Patanjali almost got a walkover after rival Adani Wilmar decided to pull out from the race late last year despite being the highest bidder. With the acquisition of Ruchi Soya, Patanjali will become a major player in soybean oils and other products.
In December 2017, NCLT had referred Ruchi Soya for insolvency on applications moved by Standard Chartered Bank and DBS Bank and appointed Shailendra Ajmera as the resolution professional.
Patanjali, the lone player left, had last month increased its bid value by around Rs 140 crore to Rs 4,350 crore. The offer excludes capital infusion of Rs 1,700 crore.
Ruchi Soya Industries owes over Rs 9,345 crore to financial creditors led by the State Bank, which has an exposure of Rs 1,800 crore, followed by Central Bank at Rs 816 crore, Punjab National Bank at Rs 743 crore and StanChart at Rs 608 crore.
Ruchi Soya has many plants and its leading brands include Nutrela, Mahakosh, Sunrich, Ruchi Star and Ruchi Gold and has one of the best functional and the largest infrastructure for soybean," Patanjali's Tijarawala said, as the reason revising the bid upwards.
Adani Wilmar, which sells edible oil under the Fortune brand, was the highest bidder last August after a long-drawn battle with Patanjali. Adani Wilmar had then said the process was getting delayed as Patanjali moved the Mumbai NCLT.

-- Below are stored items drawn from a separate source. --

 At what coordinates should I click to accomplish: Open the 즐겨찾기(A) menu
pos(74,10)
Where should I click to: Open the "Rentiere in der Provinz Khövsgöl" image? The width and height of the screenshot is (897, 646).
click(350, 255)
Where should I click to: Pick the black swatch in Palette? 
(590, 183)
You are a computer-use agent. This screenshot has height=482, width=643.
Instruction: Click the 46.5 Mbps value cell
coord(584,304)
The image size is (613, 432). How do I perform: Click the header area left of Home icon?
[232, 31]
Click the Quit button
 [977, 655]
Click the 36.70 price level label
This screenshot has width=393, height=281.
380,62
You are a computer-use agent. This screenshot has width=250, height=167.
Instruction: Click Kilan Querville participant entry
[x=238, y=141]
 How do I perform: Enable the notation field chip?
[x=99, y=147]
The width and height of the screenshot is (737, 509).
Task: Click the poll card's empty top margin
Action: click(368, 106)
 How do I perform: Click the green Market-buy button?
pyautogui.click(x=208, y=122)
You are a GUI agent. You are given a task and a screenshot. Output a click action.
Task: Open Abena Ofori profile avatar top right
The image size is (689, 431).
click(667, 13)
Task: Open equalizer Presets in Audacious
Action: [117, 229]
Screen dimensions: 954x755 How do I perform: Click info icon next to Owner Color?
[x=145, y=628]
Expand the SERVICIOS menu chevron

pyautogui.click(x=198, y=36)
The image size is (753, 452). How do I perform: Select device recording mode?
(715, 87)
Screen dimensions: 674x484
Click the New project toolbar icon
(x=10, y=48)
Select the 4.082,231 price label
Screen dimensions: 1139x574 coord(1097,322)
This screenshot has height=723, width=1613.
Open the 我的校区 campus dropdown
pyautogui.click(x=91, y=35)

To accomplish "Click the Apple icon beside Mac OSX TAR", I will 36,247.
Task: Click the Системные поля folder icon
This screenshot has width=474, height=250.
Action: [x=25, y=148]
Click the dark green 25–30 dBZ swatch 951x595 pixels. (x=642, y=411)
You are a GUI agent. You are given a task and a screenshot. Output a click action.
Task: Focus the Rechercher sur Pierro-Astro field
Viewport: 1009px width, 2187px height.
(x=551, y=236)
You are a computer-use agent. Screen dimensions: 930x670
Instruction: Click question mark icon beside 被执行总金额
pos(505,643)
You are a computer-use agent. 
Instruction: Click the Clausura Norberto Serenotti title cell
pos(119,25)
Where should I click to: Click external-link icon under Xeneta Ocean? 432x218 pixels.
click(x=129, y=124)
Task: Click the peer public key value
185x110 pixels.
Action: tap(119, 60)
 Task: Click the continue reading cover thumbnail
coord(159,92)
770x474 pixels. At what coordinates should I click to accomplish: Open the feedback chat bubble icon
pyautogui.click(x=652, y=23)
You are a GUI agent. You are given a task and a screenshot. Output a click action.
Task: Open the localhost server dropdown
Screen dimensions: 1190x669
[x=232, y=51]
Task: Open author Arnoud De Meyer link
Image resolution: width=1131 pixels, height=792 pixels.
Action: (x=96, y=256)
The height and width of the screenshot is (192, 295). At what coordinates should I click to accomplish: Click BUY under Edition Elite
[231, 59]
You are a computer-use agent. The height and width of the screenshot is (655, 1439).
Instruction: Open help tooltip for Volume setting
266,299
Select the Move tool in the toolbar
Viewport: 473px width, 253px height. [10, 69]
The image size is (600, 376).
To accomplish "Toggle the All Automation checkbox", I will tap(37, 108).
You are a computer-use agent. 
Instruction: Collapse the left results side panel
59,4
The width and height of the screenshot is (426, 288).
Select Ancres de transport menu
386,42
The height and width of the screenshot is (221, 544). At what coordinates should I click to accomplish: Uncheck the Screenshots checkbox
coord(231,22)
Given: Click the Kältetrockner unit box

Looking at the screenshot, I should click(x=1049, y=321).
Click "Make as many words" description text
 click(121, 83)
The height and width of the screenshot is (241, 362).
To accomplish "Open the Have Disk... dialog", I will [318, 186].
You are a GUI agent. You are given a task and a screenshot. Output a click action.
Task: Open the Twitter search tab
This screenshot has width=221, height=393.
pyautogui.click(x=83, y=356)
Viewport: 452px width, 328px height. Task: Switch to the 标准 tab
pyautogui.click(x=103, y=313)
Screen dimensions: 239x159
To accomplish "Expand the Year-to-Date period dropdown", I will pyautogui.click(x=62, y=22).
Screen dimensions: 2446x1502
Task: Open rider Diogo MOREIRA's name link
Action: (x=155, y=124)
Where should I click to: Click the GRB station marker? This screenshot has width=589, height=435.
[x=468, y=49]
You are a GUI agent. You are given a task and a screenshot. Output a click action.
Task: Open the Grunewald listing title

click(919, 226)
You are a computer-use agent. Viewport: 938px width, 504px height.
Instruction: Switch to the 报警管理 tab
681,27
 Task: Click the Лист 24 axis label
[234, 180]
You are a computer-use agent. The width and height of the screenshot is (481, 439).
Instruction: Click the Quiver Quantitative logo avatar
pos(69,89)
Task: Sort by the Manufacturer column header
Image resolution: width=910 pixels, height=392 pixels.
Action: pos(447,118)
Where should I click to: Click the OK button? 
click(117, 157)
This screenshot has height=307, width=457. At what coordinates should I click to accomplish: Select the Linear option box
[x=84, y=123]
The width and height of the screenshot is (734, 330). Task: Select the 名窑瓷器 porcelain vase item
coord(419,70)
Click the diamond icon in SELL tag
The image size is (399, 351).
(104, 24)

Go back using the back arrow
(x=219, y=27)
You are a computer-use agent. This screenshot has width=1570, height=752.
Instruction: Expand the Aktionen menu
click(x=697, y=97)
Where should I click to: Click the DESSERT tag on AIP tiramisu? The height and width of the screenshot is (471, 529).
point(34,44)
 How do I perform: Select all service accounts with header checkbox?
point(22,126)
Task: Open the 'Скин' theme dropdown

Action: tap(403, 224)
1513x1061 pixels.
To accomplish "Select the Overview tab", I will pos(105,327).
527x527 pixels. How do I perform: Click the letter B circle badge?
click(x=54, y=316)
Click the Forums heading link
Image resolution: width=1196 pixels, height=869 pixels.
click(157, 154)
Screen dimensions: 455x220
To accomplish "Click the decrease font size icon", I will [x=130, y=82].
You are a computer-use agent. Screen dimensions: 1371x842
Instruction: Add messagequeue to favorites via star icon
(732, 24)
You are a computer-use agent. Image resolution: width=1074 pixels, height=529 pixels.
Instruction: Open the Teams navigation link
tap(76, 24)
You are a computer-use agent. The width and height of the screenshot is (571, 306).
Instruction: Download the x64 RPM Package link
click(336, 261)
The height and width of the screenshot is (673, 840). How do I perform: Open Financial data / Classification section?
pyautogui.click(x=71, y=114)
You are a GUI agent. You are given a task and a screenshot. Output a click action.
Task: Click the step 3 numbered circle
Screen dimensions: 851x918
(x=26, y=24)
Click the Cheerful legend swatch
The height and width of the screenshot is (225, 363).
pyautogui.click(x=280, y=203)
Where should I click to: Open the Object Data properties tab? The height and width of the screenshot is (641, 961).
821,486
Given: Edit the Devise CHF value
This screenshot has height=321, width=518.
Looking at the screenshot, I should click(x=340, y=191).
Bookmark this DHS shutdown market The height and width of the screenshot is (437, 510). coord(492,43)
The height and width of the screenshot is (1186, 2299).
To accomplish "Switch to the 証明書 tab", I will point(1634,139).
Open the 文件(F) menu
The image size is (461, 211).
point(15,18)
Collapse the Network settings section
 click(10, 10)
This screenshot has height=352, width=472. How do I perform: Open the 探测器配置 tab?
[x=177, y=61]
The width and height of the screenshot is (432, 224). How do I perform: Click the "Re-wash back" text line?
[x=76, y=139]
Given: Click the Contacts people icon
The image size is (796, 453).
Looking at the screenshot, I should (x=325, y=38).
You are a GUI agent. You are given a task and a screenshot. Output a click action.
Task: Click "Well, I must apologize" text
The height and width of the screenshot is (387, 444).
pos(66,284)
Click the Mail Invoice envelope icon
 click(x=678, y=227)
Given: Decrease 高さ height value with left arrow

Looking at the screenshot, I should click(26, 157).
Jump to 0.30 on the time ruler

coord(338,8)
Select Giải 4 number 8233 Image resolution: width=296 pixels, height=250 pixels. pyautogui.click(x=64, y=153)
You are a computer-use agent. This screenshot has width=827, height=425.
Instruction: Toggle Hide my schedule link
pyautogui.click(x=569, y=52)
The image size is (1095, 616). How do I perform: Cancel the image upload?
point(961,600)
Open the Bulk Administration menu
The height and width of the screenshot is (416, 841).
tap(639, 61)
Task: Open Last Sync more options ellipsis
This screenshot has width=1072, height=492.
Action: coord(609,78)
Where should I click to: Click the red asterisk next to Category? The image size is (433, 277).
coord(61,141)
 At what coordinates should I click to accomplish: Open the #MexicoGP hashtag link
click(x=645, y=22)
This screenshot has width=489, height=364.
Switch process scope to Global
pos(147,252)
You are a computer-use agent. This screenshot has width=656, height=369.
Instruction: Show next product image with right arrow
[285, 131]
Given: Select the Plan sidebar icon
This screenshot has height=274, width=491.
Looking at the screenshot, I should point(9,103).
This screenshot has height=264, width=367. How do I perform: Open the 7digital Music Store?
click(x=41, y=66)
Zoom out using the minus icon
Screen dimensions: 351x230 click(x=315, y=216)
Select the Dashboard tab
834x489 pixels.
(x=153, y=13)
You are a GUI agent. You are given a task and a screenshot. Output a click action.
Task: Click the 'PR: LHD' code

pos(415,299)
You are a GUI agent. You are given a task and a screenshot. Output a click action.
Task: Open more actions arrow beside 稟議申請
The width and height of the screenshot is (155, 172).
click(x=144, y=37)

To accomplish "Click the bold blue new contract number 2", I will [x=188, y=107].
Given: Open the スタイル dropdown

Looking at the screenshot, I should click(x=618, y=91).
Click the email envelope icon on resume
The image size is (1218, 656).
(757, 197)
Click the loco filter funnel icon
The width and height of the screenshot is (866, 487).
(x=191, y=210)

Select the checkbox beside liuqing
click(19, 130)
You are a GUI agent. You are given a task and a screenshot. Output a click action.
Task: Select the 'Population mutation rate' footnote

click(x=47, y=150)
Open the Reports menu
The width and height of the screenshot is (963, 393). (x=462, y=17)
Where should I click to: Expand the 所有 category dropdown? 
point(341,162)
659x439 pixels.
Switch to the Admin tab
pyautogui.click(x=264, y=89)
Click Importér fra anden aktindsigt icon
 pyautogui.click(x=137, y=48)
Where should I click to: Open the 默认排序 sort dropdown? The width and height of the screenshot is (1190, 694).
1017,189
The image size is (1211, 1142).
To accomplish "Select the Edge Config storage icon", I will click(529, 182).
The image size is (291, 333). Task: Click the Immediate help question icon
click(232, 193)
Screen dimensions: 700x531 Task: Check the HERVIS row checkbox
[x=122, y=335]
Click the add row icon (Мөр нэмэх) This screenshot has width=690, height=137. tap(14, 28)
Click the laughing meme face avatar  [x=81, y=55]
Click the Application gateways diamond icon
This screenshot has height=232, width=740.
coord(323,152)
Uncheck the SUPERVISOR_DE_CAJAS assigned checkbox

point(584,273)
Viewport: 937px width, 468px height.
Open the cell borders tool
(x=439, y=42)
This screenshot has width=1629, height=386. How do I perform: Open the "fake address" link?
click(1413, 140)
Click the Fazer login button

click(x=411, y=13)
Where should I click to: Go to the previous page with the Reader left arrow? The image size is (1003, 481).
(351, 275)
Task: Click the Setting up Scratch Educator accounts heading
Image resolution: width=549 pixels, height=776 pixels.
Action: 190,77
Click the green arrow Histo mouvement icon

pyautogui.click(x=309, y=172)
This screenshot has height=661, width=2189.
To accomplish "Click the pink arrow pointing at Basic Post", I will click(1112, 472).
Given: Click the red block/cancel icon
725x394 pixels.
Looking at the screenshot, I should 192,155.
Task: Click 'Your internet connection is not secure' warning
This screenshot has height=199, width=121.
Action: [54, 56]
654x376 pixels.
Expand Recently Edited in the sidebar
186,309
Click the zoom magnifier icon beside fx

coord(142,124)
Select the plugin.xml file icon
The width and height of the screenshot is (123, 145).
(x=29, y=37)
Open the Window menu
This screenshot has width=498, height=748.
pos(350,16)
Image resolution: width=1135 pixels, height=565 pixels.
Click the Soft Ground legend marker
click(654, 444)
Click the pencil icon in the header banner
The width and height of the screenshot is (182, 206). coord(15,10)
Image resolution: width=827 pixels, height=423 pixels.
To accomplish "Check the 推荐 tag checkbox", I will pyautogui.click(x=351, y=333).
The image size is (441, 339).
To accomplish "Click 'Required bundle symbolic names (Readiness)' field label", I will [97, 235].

Patanjali approached NCLT challenging the decision of Ruchi Soya's lenders to approve Adani Wilmar's bid. The deal would help the Haridwar-based firm, which is struggling to keep growth momentum that it had seen previously.Patanjali, which was clocking multi-fold growth in recent years, saw a marginal growth in FY18, hit by GST, finishing at around Rs 12,000 crore. In FY17 it had a turnover of Rs 10,561 crore, registering 111 percent growth.